Saved data entries

··········

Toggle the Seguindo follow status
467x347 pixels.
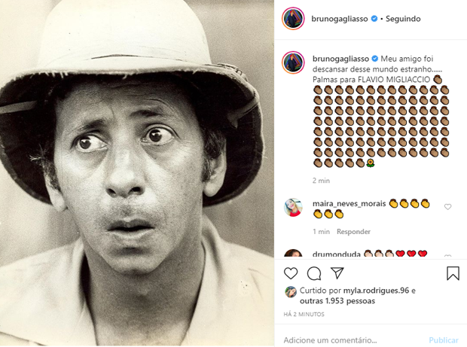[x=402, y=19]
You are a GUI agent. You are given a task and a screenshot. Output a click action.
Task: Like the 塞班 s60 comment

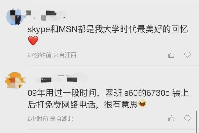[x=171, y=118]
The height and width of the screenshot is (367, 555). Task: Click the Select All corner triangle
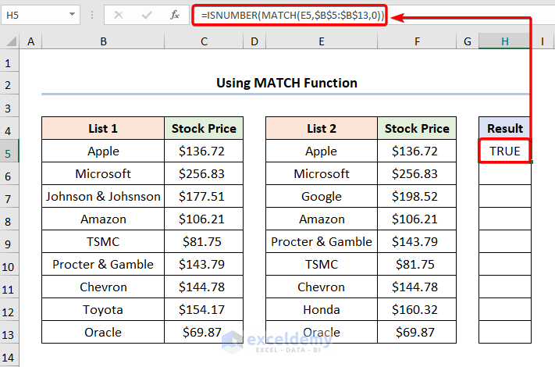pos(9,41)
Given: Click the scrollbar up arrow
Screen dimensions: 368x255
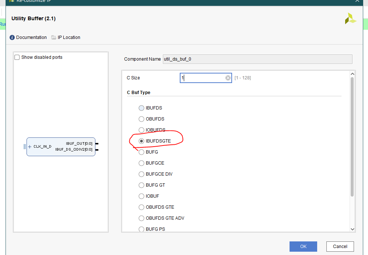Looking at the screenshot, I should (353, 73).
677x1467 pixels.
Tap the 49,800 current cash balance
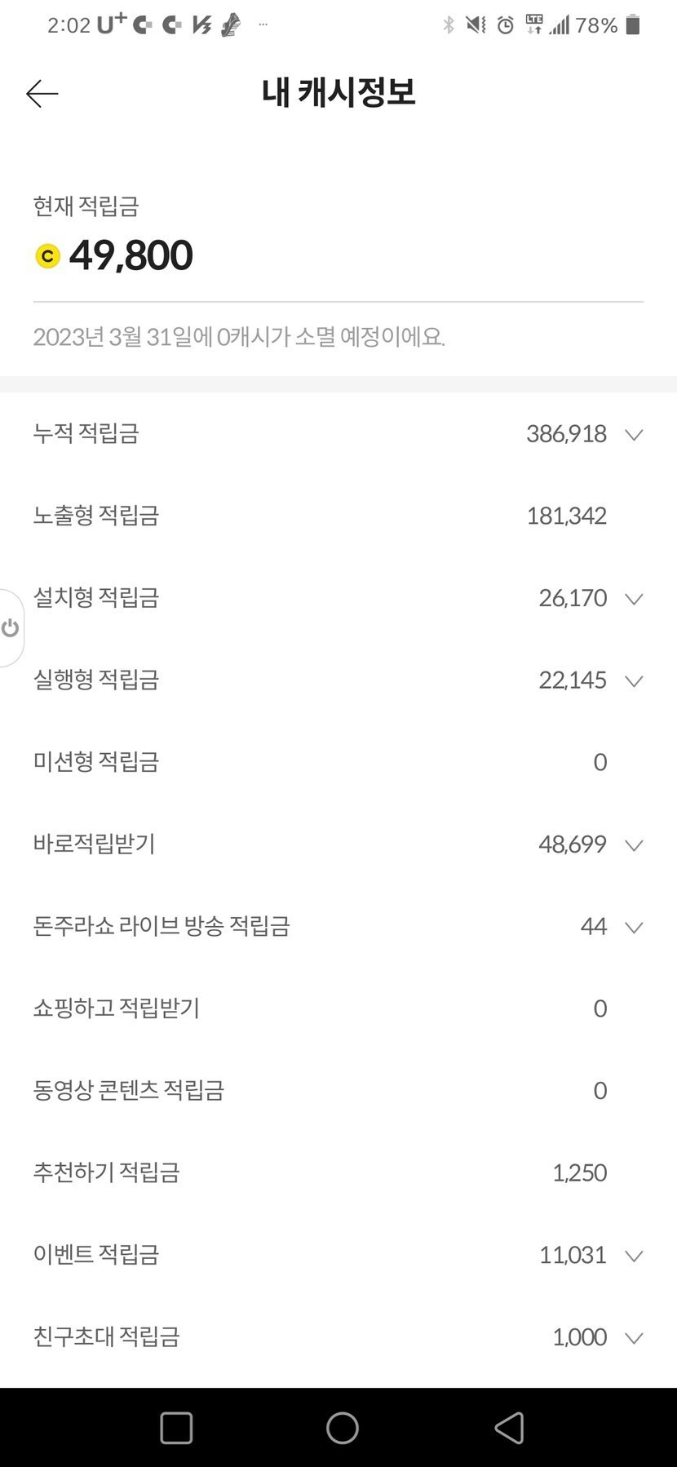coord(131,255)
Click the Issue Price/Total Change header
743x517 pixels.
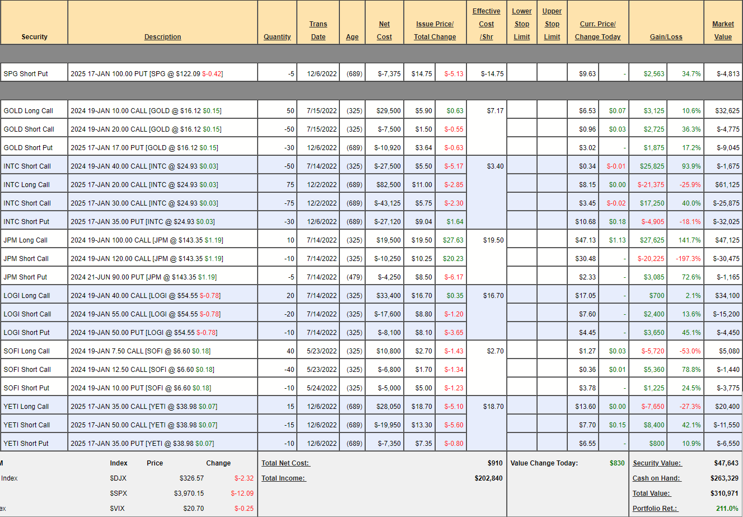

··········

## What to produce
Without including any picture, print every record exactly as written above.

## Reply to the task
Toggle the Seguindo follow status
467x347 pixels.
[x=402, y=19]
You are a GUI agent. You are given a task and a screenshot. Output a click action.
Task: Like the 塞班 s60 comment

[x=171, y=118]
The height and width of the screenshot is (367, 555). Task: Click the Select All corner triangle
pos(9,41)
Given: Click the scrollbar up arrow
Screen dimensions: 368x255
Looking at the screenshot, I should (353, 73).
677x1467 pixels.
Tap the 49,800 current cash balance
coord(131,255)
Click the Issue Price/Total Change header
743x517 pixels.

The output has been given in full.